The bill increases federal notification and clarifies which Clean Water Act provisions drive §401 certification—improving predictability for applicants and regulators—but narrows the scope of state review and reduces procedural flexibility, potentially weakening local water-quality protections.
State certifying agencies and the EPA: certifying agencies must notify the EPA immediately when they receive a request for Clean Water Act §401 certification, improving federal awareness of pending certifications and enabling earlier federal oversight or coordination.
Utilities, permit applicants, and certifying authorities: the bill clarifies which Clean Water Act provisions count as 'applicable' and that certifications target discharges that 'directly result' in violations, reducing ambiguity and making reviews and compliance expectations more predictable for project sponsors and regulators.
Downstream communities, local and state governments, and public health facilities: narrowing review to impacts that 'directly result' and constraining applicable requirements to specified CWA sections could prevent states from denying certification based on broader water-quality or cumulative impacts, weakening local environmental protections and increasing risk to water-dependent communities and,
State certifying authorities and applicants: replacing permissive procedural language (e.g., 'act on') with binary terms like 'grant or deny' may reduce procedural flexibility and negotiation options, potentially shortening timelines or limiting how agencies handle complex or conditional certifications.
Based on analysis of 2 sections of legislative text.

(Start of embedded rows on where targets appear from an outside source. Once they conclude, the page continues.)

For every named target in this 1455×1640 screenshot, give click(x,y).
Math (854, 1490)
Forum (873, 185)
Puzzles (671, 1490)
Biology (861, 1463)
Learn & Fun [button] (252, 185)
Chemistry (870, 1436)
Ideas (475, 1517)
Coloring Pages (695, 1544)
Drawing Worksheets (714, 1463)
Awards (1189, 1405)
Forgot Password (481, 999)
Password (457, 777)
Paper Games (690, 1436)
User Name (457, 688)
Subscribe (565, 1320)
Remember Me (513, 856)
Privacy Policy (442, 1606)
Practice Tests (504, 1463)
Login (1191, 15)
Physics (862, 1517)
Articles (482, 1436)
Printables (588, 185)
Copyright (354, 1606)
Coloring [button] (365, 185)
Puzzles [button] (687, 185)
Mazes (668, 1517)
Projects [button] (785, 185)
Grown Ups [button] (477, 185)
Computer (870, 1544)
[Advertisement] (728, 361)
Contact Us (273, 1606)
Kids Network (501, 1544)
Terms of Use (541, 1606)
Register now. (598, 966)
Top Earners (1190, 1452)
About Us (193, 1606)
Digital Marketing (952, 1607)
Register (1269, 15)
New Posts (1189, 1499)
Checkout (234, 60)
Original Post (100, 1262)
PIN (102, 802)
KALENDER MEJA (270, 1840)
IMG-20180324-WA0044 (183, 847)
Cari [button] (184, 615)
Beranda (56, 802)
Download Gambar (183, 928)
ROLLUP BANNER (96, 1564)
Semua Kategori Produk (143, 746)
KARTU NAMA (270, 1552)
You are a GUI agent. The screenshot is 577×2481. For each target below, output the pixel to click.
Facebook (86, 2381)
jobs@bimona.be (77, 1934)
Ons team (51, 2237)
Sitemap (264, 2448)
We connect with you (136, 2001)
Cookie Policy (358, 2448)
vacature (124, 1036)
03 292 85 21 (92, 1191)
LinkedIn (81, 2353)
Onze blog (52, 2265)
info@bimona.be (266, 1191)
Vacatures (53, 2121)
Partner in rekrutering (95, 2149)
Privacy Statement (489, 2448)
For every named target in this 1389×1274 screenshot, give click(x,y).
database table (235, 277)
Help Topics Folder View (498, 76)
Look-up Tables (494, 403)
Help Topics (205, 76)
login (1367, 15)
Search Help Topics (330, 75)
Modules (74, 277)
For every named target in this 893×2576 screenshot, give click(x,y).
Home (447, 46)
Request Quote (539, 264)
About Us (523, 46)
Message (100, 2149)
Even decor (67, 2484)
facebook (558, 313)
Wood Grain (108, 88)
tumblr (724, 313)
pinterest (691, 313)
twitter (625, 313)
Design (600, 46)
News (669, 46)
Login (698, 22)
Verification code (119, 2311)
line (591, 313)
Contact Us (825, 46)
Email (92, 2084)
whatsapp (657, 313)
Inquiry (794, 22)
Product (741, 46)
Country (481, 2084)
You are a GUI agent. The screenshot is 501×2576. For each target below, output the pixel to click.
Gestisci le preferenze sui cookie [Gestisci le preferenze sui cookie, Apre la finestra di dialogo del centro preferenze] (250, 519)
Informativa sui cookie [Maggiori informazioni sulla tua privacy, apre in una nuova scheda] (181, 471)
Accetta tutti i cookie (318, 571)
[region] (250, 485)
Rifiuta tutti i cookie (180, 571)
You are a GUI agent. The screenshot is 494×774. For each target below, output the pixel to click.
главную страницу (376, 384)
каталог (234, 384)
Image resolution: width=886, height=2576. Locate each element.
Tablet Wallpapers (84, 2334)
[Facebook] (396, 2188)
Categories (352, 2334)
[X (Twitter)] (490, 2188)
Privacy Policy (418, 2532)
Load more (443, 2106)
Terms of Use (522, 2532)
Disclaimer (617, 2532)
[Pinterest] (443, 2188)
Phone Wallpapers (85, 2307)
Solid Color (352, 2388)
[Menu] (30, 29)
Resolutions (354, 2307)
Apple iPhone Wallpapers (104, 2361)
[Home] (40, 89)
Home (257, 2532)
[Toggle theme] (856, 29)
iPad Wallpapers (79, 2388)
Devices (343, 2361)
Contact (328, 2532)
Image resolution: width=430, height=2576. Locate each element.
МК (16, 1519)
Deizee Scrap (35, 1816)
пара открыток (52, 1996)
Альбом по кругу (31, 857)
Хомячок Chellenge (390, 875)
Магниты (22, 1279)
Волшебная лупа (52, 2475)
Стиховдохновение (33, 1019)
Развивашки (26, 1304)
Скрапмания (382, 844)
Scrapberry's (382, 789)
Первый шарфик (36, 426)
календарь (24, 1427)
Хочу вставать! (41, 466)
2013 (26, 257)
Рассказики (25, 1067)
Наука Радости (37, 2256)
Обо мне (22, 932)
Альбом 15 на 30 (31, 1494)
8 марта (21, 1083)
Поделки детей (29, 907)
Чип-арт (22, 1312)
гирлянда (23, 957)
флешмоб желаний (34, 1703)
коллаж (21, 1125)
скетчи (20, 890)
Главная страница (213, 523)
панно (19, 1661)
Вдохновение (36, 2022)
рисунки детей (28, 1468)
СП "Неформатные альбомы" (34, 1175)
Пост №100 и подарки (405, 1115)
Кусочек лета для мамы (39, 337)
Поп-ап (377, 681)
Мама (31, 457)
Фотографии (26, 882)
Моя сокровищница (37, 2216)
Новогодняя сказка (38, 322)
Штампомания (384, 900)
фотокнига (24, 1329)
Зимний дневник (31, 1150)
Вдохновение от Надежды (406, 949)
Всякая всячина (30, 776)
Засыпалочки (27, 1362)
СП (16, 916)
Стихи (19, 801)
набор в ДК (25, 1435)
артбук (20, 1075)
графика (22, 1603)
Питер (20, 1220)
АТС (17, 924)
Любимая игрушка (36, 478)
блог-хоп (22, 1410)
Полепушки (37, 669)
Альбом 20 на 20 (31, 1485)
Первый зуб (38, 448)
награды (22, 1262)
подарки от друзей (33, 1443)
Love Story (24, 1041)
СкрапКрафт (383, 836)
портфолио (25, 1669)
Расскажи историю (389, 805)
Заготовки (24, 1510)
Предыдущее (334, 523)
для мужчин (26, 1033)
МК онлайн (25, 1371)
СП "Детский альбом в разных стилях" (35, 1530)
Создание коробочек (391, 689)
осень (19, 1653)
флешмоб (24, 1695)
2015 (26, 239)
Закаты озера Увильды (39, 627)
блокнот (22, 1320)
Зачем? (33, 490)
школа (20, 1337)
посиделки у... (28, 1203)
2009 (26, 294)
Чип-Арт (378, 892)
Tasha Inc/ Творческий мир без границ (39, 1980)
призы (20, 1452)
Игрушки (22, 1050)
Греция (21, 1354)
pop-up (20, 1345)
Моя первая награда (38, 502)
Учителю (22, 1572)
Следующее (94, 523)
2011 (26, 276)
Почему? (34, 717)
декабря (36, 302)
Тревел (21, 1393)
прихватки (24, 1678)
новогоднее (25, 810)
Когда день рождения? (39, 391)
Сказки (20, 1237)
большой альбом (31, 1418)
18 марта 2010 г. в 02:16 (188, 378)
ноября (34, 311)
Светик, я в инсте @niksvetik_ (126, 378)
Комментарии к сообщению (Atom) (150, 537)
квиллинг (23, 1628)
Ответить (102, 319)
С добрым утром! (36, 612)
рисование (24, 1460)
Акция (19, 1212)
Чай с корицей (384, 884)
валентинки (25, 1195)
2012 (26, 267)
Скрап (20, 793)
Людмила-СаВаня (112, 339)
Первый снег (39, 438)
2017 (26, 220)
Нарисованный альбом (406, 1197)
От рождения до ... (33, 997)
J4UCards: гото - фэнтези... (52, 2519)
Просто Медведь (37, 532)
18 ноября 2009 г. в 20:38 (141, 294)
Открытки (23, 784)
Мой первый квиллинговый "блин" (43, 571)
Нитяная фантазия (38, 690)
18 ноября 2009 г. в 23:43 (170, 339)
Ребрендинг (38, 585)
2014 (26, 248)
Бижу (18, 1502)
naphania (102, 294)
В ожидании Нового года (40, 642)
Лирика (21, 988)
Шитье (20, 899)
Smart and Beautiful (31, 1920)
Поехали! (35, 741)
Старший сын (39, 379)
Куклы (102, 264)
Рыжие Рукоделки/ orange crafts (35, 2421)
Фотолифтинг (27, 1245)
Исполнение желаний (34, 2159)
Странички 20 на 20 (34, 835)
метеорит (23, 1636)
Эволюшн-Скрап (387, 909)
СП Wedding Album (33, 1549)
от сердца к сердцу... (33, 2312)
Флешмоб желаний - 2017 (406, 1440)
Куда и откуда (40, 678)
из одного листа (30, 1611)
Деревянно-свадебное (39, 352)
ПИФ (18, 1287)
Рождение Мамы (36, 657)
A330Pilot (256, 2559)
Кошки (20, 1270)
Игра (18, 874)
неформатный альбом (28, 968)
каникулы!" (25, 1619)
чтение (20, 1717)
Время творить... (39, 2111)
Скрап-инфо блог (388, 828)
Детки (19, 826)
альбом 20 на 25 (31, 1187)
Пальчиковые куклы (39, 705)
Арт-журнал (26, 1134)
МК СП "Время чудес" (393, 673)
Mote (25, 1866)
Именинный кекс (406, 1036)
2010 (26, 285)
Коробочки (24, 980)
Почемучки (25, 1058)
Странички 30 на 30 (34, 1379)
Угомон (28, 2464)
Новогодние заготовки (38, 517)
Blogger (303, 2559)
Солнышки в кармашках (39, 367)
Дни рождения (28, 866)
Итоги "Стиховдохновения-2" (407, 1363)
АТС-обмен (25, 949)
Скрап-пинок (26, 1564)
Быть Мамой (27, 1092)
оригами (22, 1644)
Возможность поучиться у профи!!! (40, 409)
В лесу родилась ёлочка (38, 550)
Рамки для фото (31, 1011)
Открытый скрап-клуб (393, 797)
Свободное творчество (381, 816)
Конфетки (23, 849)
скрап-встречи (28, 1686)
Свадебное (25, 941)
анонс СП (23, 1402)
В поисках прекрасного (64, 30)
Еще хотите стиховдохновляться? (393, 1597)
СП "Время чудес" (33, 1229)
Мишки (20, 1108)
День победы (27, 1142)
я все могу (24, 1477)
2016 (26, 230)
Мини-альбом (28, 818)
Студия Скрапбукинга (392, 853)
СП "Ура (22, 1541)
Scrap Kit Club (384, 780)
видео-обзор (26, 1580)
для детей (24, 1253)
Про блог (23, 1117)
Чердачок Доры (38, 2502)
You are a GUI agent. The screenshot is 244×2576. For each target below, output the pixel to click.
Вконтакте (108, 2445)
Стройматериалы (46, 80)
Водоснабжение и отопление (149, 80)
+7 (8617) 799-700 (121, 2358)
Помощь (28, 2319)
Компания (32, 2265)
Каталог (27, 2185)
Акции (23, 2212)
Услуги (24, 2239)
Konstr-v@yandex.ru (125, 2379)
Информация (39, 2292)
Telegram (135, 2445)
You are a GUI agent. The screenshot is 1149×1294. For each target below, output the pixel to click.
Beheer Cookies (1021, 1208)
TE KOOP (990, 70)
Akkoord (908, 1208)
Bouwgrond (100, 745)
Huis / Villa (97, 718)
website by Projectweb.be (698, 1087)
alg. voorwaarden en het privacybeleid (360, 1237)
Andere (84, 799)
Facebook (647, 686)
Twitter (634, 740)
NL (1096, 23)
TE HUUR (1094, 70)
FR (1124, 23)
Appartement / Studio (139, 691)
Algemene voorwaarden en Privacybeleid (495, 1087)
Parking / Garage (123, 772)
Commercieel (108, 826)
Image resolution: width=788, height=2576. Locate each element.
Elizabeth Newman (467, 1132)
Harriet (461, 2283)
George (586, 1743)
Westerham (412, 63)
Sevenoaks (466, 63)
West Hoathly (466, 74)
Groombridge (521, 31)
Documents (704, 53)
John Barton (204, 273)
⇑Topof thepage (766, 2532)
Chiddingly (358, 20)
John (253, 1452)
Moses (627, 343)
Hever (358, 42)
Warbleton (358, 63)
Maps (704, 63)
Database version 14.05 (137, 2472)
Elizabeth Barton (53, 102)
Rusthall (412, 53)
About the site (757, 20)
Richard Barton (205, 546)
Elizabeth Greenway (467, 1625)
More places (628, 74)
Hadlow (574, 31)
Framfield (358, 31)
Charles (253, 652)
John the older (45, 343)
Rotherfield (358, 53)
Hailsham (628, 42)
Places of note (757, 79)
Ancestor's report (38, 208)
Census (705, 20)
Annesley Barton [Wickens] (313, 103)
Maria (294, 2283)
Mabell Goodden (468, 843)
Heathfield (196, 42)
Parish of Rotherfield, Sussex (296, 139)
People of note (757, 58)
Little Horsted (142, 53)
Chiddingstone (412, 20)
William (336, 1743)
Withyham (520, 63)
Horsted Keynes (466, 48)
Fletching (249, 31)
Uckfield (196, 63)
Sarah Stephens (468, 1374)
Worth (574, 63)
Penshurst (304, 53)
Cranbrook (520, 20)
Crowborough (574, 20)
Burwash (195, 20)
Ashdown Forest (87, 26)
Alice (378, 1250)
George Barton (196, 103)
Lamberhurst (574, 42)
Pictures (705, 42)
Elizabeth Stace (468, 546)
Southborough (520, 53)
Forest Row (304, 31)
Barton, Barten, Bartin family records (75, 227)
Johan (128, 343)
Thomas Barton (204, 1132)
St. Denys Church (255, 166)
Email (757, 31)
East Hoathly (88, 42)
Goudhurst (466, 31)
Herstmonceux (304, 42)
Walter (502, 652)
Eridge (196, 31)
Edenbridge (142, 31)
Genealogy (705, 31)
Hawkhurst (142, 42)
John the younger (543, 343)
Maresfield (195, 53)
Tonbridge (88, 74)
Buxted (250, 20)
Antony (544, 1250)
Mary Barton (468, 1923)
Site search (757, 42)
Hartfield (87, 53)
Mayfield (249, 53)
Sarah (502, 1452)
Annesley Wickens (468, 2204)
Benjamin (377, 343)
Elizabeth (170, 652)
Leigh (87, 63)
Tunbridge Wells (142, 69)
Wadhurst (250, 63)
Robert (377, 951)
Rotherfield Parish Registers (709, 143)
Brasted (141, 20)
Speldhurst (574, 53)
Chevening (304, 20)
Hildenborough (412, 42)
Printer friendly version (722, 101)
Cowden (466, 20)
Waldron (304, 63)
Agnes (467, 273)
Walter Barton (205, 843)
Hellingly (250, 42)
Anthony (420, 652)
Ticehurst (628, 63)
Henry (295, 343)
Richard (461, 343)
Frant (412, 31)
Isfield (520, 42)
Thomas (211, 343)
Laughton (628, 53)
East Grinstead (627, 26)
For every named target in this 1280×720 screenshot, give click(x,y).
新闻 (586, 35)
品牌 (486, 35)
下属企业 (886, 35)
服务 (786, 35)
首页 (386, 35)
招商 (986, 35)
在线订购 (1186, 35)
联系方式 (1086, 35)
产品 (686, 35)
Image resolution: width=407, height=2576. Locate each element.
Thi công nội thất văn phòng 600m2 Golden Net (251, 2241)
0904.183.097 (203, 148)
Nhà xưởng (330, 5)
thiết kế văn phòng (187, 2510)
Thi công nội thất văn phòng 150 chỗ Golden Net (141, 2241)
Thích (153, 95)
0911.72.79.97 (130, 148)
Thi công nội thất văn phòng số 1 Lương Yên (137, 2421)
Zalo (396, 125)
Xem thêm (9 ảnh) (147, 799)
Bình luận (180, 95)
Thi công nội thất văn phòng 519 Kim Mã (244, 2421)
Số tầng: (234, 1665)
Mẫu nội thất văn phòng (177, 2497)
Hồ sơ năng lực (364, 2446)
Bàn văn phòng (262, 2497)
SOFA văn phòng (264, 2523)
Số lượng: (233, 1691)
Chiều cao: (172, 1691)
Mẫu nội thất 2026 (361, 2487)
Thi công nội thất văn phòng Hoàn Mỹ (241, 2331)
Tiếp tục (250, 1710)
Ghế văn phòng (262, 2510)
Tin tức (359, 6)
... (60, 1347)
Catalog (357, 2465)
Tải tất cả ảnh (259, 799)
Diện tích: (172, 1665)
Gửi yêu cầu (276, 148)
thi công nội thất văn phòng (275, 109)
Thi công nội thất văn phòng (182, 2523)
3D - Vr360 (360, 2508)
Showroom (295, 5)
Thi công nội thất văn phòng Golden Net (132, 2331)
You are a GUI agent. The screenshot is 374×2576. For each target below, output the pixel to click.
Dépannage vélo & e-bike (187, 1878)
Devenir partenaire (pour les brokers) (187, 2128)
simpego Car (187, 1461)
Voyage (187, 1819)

Introduced June 11, 2025 by David Rouzer · Last progress June 11, 2025
Amends the Clean Water Act's Section 401 to tighten and clarify the law that governs state or interstate certification of federal licenses and permits that may lead to discharges into navigable waters. The bill replaces broad or ambiguous terms with more specific language (for example, focusing on discharges that "may directly result"), requires certifying States or interstate agencies to immediately notify the EPA Administrator when they receive a certification request, and defines which statutory provisions (specific effluent limits, performance standards, prohibitions, and state water-quality requirements) are "the applicable provisions." The changes are textual and definitional and do not appropriate funds or add new deadlines beyond the immediate-notification requirement.